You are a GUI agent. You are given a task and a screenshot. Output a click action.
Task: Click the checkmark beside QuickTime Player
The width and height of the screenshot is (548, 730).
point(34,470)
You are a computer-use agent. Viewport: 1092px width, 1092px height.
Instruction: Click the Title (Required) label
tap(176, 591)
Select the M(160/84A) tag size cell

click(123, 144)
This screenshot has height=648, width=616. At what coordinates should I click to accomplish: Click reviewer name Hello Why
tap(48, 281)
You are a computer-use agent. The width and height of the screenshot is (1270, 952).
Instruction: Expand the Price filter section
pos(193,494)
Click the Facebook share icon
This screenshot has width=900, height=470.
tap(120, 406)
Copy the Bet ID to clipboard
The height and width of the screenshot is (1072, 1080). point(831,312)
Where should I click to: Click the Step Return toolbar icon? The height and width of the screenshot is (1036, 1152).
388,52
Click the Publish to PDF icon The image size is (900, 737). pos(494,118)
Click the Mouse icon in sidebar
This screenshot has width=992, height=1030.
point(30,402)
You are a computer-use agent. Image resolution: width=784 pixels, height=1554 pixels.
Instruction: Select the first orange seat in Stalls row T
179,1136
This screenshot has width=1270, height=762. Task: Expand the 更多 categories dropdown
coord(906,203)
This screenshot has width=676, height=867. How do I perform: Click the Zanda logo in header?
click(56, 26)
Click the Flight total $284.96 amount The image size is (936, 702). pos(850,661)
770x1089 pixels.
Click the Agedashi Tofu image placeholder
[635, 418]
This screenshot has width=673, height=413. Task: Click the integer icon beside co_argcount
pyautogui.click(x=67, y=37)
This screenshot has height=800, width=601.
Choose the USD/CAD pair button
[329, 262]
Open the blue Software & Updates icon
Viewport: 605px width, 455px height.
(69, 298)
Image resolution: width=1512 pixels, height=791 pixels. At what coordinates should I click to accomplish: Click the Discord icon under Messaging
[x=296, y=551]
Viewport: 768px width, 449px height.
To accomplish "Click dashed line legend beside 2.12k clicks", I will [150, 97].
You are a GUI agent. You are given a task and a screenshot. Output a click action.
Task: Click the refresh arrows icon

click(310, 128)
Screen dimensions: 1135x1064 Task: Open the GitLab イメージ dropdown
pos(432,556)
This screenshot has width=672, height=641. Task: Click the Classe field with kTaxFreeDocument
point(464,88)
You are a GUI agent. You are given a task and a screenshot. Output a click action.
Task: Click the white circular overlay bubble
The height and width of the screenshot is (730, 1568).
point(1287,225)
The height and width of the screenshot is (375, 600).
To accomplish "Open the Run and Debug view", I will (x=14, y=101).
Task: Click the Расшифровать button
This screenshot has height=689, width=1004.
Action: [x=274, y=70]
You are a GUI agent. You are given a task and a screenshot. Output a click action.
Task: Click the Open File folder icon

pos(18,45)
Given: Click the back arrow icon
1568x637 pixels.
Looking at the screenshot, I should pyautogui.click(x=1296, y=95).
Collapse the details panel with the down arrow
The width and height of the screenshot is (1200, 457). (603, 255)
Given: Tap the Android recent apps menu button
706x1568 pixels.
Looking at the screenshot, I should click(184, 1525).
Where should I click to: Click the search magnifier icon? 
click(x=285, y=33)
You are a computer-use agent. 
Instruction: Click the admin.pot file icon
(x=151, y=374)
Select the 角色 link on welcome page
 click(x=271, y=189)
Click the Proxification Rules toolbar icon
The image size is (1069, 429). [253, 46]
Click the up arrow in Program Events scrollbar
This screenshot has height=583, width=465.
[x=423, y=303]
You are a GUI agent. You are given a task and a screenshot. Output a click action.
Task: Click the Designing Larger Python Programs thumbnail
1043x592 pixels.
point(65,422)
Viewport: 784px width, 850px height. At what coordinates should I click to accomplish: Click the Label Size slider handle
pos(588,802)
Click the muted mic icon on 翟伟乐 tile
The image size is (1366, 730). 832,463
# # # # #
* Task brief
Could you restate word for word the lines above, from the one that contains "770x1089 pixels." through the one that contains "Given: Click the back arrow icon", and no others?

* Reply to the task
770x1089 pixels.
Click the Agedashi Tofu image placeholder
[635, 418]
This screenshot has width=673, height=413. Task: Click the integer icon beside co_argcount
pyautogui.click(x=67, y=37)
This screenshot has height=800, width=601.
Choose the USD/CAD pair button
[329, 262]
Open the blue Software & Updates icon
Viewport: 605px width, 455px height.
(69, 298)
Image resolution: width=1512 pixels, height=791 pixels. At what coordinates should I click to accomplish: Click the Discord icon under Messaging
[x=296, y=551]
Viewport: 768px width, 449px height.
To accomplish "Click dashed line legend beside 2.12k clicks", I will [150, 97].
You are a GUI agent. You are given a task and a screenshot. Output a click action.
Task: Click the refresh arrows icon

click(310, 128)
Screen dimensions: 1135x1064 Task: Open the GitLab イメージ dropdown
pos(432,556)
This screenshot has width=672, height=641. Task: Click the Classe field with kTaxFreeDocument
point(464,88)
You are a GUI agent. You are given a task and a screenshot. Output a click action.
Task: Click the white circular overlay bubble
The height and width of the screenshot is (730, 1568).
point(1287,225)
The height and width of the screenshot is (375, 600).
To accomplish "Open the Run and Debug view", I will (x=14, y=101).
Task: Click the Расшифровать button
This screenshot has height=689, width=1004.
Action: [x=274, y=70]
You are a GUI agent. You are given a task and a screenshot. Output a click action.
Task: Click the Open File folder icon

pos(18,45)
Given: Click the back arrow icon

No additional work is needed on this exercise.